Write out everything in the passage on 3D culture methods from "The Role of" down to "biologically relevant systems.", word for word.

[Supplied text]

OCT 18, 2016 1:00 PM PDT

The Role of 3D Culture Methods in Retaining Native Biological Properties of Translational In Vitro Models


Cell Sciences Innovation, Merck Research Laboratories, 2015 Galloping Hill Road, Kenilworth, NJ USA
In vitro translational models play a critical role in the drug discovery process because they are often used to select potential new pharmaceutical entities and predict in vivo dosing.  Most, if not all, of those who take part in basic research and pharmacology have focused efforts on decreasing the attrition rate of clinical candidates by creating more biologically relevant systems.

These new platforms are instrumental in simulating a biological micro-environment and are typically comprised of primary or stem cell-derived tissue.  Current data suggests that three dimensional culture methods enable retention of native in vivo properties such as gene expression and biological function where more facile two dimensional tissue culture methods may have detrimental effects such as altered gene expression and decreased physiological activity. 

This represents a change in the paradigm where target-based genetically engineered recombinant cell lines cultured in monolayers in plastic vessels were the foundation of screening and profiling biological and chemical matter.  The move to more advanced tissue-based physiologically active models ushers in an era of complexity, but arrives with the promise that researchers will gain a more accurate understanding of clinical efficacy and toxicity much earlier in the process.  If successful, drug discovery will become more efficient and cost-effective for the industry, while leading to improved pharmaceutical treatments for disease.

[/Supplied text]
[Data listing]

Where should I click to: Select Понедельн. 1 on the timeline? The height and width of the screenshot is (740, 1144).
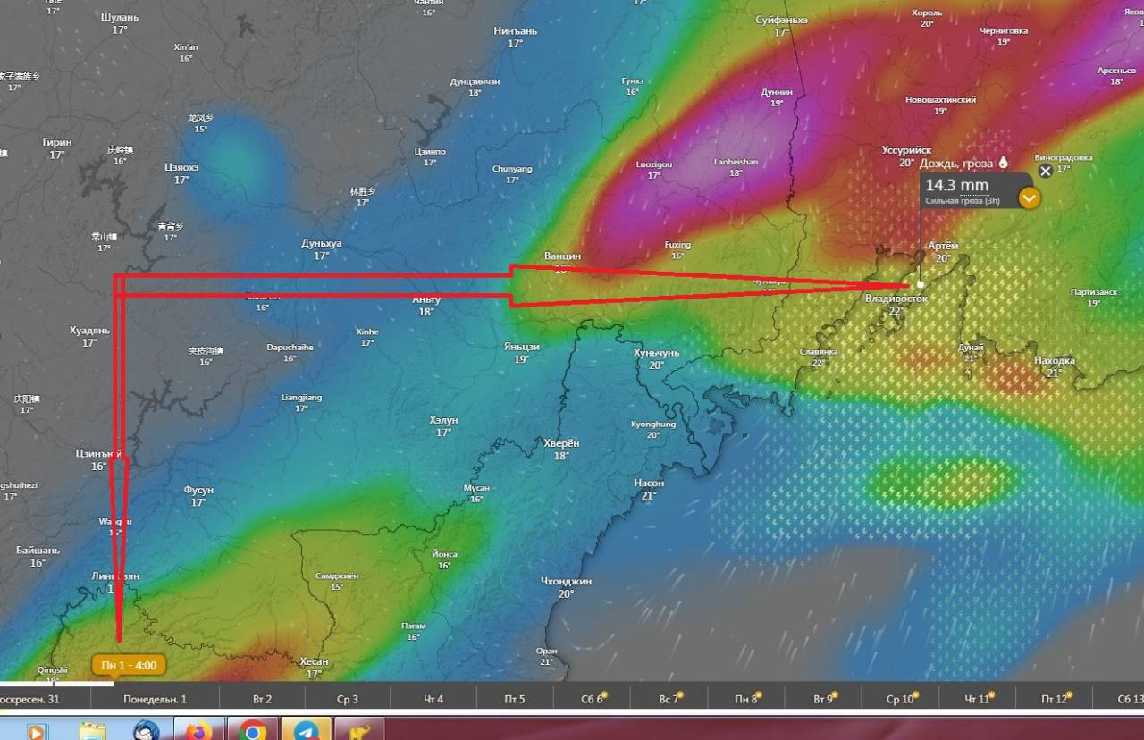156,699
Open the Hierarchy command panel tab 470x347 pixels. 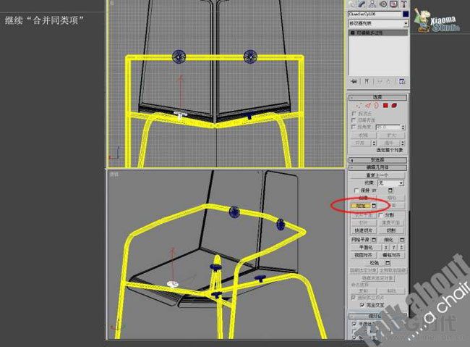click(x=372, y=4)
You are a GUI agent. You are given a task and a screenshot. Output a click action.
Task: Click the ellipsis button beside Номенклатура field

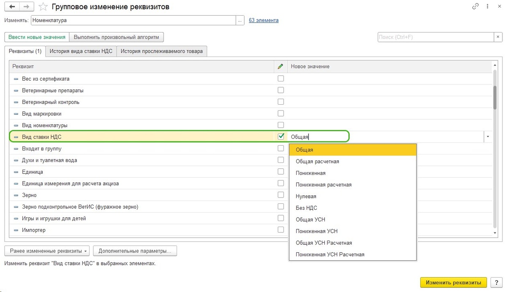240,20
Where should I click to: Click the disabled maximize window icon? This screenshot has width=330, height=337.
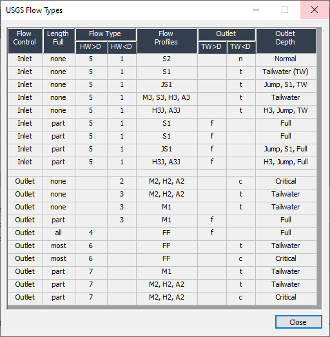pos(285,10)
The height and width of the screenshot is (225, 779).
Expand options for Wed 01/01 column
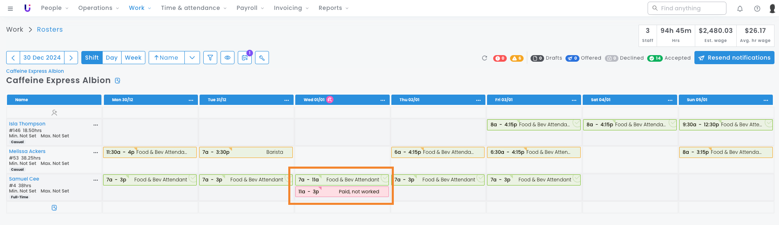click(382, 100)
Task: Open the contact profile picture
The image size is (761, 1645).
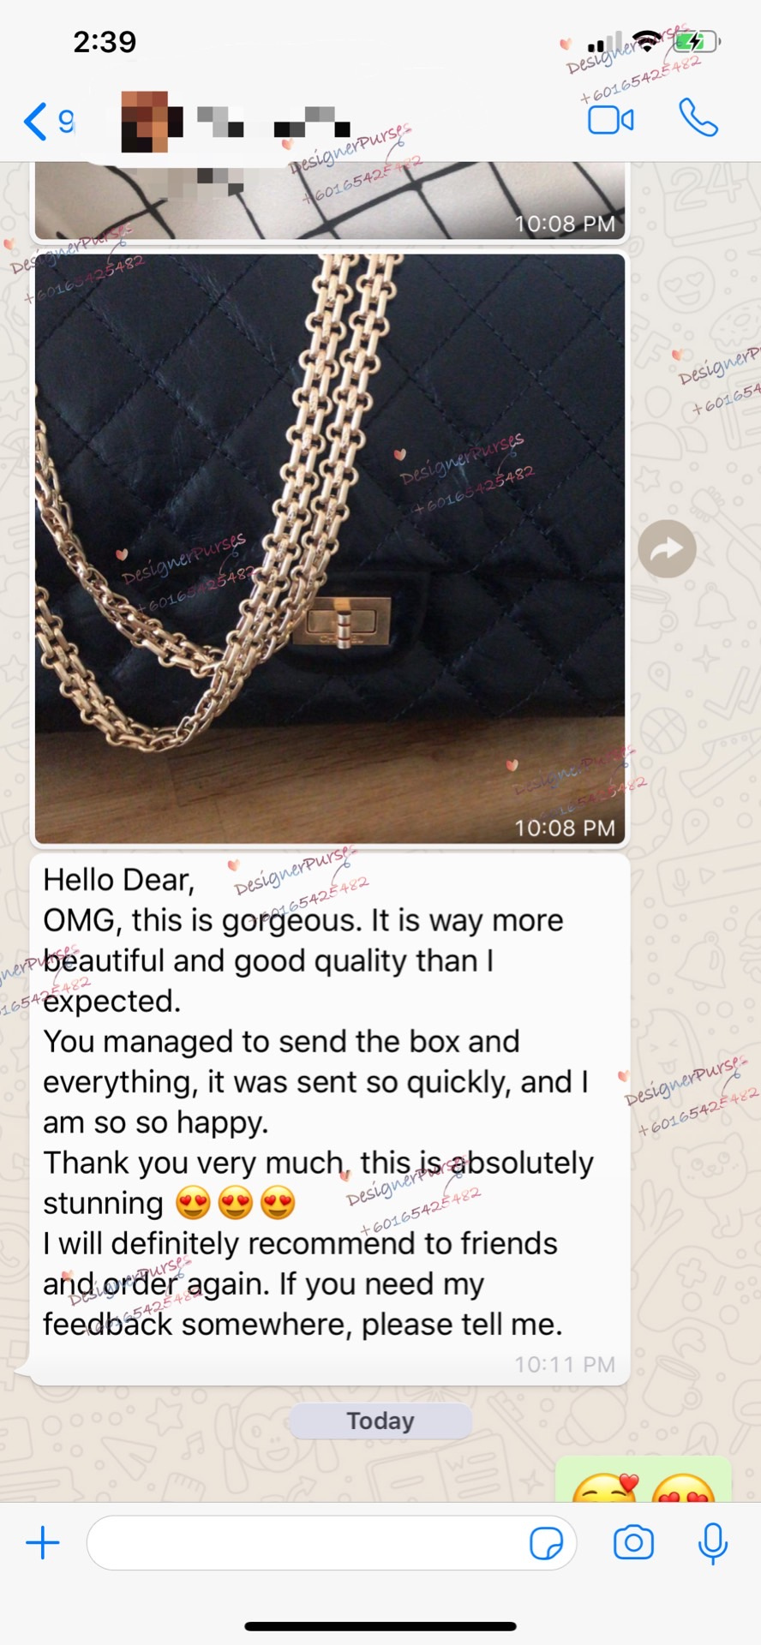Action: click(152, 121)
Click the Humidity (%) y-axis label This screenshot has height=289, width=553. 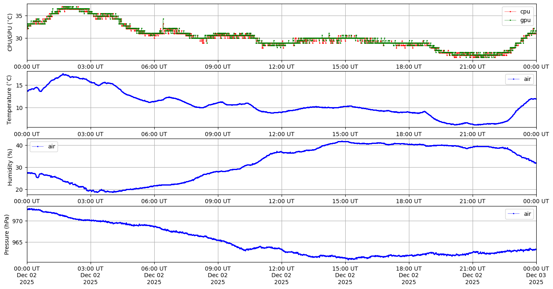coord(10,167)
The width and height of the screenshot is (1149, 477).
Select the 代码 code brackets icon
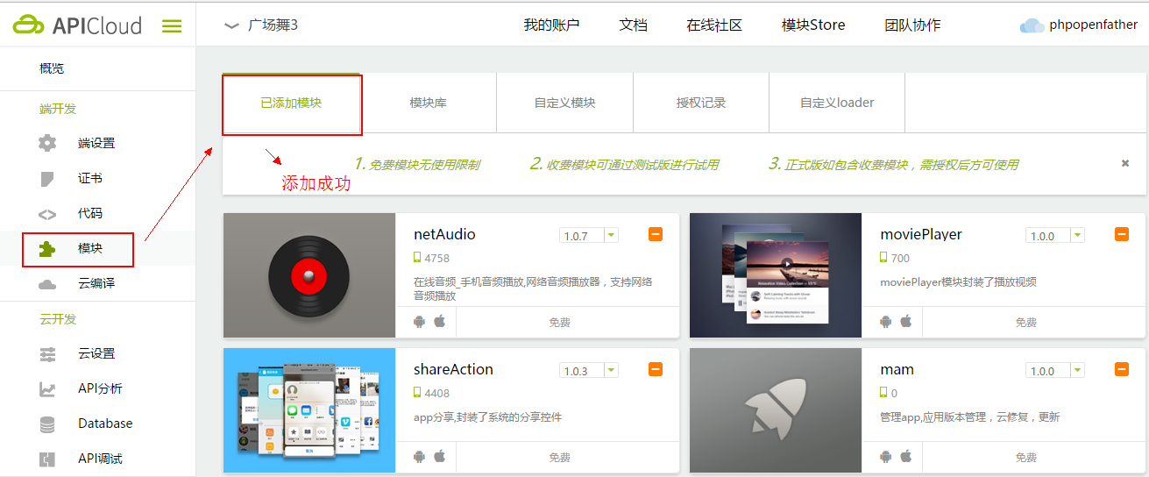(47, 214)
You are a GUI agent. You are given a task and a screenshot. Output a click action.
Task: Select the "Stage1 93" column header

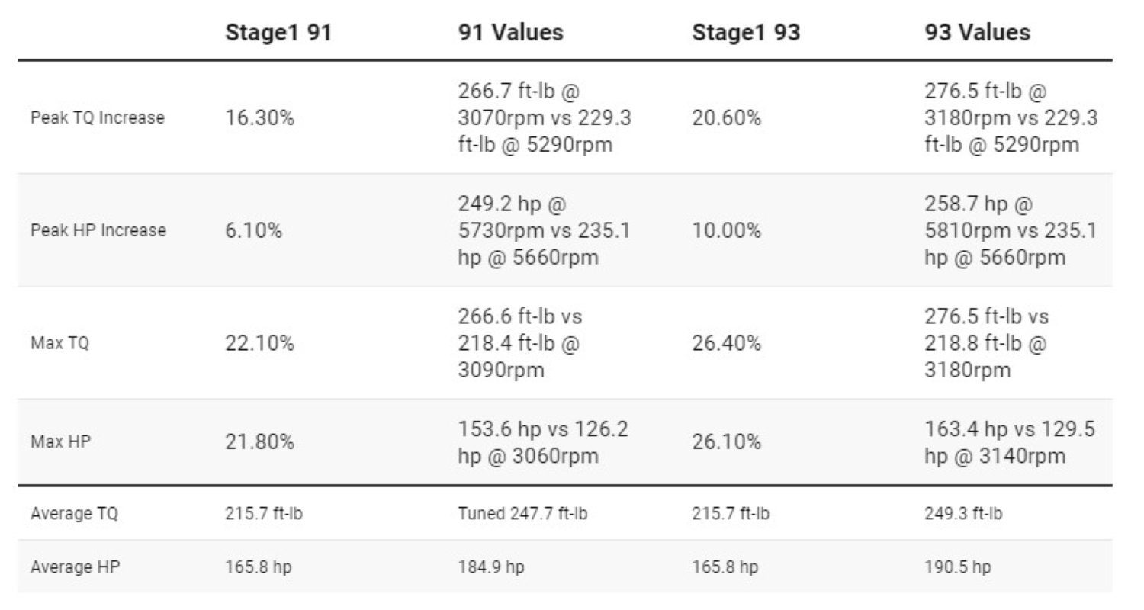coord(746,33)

[/Data listing]

Final answer.
The Role of 3D Culture Methods in Retaining Native Biological Properties of Translational In Vitro Models


Cell Sciences Innovation, Merck Research Laboratories, 2015 Galloping Hill Road, Kenilworth, NJ USA
In vitro translational models play a critical role in the drug discovery process because they are often used to select potential new pharmaceutical entities and predict in vivo dosing.  Most, if not all, of those who take part in basic research and pharmacology have focused efforts on decreasing the attrition rate of clinical candidates by creating more biologically relevant systems.